Une colonne d'infanterie roumaine envoyée depuis Silistra fut défaite par la brigade 3/1 bulgare qui protégeait le flanc à Sarsînlar, à 18 km à l'est de la forteresse. Le général Teodorescu essaye de sortir de la nasse en passant par le Danube puis en allant vers Silistra, mais cette action livra beaucoup de Roumains qui finirent comme prisonniers, et la citadelle capitula à 18h30.
Les pertes roumaines furent énormes : 34 000 soldats sur les 39 000 engagés, le 79e régiment d'infanterie ayant perdu 76 % de ses effectifs (ce fut celui qui subit le plus virulent engagement : le secteur II).
Les pertes bulgares furent beaucoup moins importantes. 82 % des 1 517 tués, 7 407 blessés et 247 disparus furent enregistrés le 5 septembre et les combats les plus durs eurent lieu dans le secteur II; de son côté l'artillerie lourde n'eut que 2 morts et 7 blessés.
Pour les Allemands les pertes s'élevèrent à 5 tués et 29 blessés.
Sur le plan stratégique, la perte rapide de la citadelle de Tutrakan et de deux divisions d'infanterie surprit le haut commandement roumain, révéla son incompétence et sidéra la population ; de plus cette défaite obligea la réaffectation de troupes depuis le front de Transylvanie et ralentit la pression sur ce secteur de sorte que le l'avance y est stoppée (manœuvre de Flamânda). Le général Alexandre Averescu remplaça Aslan et les forces de Dobrogée furent placées sous le commandement direct de Zaïontchkovski.

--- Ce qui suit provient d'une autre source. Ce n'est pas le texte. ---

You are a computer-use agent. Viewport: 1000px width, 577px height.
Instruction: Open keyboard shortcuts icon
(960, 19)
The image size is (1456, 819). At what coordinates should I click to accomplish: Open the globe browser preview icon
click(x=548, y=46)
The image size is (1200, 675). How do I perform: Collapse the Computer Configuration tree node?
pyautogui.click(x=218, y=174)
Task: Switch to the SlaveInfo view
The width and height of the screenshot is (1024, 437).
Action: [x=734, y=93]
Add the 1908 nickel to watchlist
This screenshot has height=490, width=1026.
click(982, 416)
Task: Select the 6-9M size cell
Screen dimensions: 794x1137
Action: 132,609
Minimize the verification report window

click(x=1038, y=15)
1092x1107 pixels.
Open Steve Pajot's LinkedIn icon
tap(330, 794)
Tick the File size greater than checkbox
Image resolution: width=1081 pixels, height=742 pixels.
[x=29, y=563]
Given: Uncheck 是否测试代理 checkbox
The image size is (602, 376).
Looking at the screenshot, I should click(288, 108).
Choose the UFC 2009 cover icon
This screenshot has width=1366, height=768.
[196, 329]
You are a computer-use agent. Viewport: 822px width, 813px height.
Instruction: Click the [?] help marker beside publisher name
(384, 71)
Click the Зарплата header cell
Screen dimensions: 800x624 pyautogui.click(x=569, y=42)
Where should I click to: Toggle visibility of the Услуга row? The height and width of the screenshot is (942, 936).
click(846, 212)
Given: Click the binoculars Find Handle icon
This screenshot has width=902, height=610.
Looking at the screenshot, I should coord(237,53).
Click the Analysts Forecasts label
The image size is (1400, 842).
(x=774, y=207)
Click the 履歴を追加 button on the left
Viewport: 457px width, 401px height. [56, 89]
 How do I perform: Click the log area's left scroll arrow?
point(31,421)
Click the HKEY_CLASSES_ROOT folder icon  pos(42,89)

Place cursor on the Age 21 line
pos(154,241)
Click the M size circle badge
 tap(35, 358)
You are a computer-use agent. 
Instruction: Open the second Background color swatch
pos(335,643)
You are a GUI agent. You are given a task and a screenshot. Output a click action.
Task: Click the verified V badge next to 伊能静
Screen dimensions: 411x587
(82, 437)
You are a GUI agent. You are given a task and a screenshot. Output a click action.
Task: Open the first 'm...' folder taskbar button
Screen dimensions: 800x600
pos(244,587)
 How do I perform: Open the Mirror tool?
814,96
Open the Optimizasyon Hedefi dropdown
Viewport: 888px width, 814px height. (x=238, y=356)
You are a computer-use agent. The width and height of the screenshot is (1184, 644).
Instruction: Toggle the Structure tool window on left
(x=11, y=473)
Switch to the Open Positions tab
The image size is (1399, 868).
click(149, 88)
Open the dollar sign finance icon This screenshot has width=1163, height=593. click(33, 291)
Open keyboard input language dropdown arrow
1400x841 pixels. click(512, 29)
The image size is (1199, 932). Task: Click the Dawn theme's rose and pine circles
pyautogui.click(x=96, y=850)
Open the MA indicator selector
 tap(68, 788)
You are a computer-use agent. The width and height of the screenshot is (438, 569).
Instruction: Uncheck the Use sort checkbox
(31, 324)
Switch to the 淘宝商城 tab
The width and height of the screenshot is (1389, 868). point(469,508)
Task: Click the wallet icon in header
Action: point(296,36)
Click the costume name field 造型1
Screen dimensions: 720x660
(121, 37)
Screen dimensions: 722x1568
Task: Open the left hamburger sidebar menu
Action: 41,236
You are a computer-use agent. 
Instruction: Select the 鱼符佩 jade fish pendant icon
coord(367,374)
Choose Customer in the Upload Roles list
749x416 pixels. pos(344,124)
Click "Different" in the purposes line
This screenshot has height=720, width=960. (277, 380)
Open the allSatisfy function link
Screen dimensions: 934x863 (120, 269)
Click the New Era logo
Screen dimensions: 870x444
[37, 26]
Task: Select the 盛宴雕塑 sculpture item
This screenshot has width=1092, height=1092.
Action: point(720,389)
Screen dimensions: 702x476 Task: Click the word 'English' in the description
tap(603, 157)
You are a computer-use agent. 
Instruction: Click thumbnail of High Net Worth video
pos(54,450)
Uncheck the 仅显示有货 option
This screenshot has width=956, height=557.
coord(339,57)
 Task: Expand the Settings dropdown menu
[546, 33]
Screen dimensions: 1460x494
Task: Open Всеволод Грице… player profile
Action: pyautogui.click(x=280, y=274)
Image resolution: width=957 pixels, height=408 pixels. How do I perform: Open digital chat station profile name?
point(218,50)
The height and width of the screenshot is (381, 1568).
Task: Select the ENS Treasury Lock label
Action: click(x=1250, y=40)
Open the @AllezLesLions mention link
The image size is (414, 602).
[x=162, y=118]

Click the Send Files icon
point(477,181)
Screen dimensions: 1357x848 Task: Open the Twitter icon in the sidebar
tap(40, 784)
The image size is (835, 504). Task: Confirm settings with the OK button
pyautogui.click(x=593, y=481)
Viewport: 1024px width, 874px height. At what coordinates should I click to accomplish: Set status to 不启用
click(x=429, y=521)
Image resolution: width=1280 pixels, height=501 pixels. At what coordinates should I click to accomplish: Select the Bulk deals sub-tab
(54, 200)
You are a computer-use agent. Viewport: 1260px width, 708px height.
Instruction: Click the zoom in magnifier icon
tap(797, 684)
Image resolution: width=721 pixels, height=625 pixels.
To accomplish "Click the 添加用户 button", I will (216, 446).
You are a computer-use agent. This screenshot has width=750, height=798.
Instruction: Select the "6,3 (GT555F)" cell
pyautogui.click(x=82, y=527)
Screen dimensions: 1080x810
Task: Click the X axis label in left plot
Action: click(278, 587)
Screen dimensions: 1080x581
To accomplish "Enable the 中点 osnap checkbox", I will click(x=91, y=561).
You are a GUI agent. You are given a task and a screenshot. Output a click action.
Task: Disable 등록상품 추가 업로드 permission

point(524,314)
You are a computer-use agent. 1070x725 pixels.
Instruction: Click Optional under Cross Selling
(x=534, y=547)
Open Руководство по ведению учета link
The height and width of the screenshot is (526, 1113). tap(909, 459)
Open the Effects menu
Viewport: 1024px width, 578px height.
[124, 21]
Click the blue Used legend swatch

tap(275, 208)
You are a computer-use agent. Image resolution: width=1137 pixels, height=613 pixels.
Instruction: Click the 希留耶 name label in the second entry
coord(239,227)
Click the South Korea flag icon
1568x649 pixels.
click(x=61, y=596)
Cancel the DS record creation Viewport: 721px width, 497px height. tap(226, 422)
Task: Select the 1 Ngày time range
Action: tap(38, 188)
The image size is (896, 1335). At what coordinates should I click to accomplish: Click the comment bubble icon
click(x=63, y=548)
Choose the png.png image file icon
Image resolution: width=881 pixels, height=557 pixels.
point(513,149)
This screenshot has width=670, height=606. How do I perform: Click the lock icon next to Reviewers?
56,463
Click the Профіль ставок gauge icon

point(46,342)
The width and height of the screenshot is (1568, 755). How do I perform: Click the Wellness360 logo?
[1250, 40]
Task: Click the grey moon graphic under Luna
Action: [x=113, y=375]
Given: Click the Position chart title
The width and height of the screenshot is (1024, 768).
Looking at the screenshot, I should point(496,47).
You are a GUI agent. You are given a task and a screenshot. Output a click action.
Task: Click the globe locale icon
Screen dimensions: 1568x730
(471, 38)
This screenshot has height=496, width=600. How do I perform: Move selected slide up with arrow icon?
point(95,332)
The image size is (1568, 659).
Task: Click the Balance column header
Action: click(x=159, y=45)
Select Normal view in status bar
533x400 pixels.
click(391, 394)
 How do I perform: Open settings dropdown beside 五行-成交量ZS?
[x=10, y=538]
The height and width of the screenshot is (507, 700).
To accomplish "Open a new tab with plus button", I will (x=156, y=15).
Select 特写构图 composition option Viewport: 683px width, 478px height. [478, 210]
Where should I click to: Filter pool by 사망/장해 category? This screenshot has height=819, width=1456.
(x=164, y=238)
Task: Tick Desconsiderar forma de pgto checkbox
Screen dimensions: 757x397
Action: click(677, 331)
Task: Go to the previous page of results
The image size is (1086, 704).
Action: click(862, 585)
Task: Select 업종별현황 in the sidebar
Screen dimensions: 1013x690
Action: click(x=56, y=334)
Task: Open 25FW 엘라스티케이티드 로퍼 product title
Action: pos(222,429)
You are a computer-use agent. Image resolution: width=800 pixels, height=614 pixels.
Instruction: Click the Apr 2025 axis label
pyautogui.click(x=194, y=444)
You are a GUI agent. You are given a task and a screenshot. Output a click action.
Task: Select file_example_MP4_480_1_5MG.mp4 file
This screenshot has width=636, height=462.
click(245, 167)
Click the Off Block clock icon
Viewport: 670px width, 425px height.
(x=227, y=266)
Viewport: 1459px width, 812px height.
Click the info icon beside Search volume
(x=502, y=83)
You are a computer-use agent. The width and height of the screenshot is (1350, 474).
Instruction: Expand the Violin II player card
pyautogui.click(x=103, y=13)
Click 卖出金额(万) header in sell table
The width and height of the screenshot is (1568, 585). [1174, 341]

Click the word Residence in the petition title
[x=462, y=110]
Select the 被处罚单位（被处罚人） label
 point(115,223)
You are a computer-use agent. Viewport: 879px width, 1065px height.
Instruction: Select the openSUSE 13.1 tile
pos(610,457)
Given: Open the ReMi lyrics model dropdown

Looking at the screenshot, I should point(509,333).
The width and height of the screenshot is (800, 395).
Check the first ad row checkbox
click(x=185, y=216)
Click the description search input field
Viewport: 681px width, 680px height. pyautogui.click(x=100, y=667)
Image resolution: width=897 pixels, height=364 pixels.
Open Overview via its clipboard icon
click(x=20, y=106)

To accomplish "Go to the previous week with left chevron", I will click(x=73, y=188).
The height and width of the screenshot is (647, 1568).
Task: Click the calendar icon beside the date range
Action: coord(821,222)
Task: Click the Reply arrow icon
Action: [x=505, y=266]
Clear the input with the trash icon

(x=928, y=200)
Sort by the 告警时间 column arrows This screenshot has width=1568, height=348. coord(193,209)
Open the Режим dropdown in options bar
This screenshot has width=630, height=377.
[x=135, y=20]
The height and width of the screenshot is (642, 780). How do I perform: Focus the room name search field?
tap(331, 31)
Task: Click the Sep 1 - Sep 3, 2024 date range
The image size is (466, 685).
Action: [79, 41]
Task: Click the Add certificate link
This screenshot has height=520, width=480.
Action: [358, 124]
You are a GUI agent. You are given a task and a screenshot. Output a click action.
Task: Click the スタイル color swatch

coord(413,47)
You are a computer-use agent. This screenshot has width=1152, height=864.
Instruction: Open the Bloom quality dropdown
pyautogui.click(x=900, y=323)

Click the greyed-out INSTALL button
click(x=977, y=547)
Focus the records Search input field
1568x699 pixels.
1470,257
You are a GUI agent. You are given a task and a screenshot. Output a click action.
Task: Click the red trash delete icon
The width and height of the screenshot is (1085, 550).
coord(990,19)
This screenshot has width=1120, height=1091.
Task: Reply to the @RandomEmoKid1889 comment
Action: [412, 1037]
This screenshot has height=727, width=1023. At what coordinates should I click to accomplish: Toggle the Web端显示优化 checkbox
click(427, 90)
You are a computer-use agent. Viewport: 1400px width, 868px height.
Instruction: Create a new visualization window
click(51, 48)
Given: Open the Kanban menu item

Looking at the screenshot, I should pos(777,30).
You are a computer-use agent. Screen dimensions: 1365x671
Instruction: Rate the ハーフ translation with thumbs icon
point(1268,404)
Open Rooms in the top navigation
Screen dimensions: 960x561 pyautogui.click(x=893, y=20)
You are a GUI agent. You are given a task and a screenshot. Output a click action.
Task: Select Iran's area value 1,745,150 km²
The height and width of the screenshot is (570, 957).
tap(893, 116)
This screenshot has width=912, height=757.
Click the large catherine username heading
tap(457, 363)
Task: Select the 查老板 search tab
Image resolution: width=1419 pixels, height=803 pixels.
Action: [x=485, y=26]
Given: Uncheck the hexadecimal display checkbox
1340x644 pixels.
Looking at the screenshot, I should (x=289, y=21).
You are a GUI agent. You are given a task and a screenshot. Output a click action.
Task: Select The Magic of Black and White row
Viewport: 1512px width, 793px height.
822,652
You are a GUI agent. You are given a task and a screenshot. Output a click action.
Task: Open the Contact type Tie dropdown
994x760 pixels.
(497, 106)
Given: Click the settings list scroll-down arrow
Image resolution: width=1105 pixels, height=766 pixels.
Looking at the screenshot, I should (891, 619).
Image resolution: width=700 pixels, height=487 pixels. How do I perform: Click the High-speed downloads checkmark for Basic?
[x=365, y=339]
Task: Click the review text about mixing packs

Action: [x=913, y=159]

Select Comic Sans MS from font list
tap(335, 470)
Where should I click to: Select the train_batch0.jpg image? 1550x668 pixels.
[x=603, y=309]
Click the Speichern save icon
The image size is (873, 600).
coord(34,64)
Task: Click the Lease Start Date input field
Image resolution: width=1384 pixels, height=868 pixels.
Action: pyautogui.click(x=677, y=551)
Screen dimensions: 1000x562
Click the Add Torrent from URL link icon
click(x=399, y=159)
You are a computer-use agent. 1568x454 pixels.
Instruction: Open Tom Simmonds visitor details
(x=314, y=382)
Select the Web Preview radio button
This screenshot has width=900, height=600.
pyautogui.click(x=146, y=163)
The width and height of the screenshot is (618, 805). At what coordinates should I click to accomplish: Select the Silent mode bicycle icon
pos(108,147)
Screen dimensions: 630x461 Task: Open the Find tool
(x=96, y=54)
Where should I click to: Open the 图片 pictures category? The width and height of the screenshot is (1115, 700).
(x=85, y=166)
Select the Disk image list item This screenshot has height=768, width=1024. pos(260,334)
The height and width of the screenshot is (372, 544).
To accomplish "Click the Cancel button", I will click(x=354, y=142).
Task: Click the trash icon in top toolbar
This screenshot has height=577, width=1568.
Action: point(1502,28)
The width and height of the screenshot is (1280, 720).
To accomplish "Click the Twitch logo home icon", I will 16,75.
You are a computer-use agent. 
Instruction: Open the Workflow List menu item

Sur le plan psychologique, le massacre, à la baïonnette, des blessés roumains sur le champ de bataille, révéla l'ampleur du ressentiment bulgare à la suite de la « trahison roumaine » de 1913 (annexion de la Dobroudja du sud - jusqu'alors une ambiance de fraternité anti-turque avait prévalu entre les deux opinions publiques)[4], puis fut instrumentalisé par les médias roumains et inaugura une longue période de méfiance et d'hostilité mutuelle entre les deux pays[5].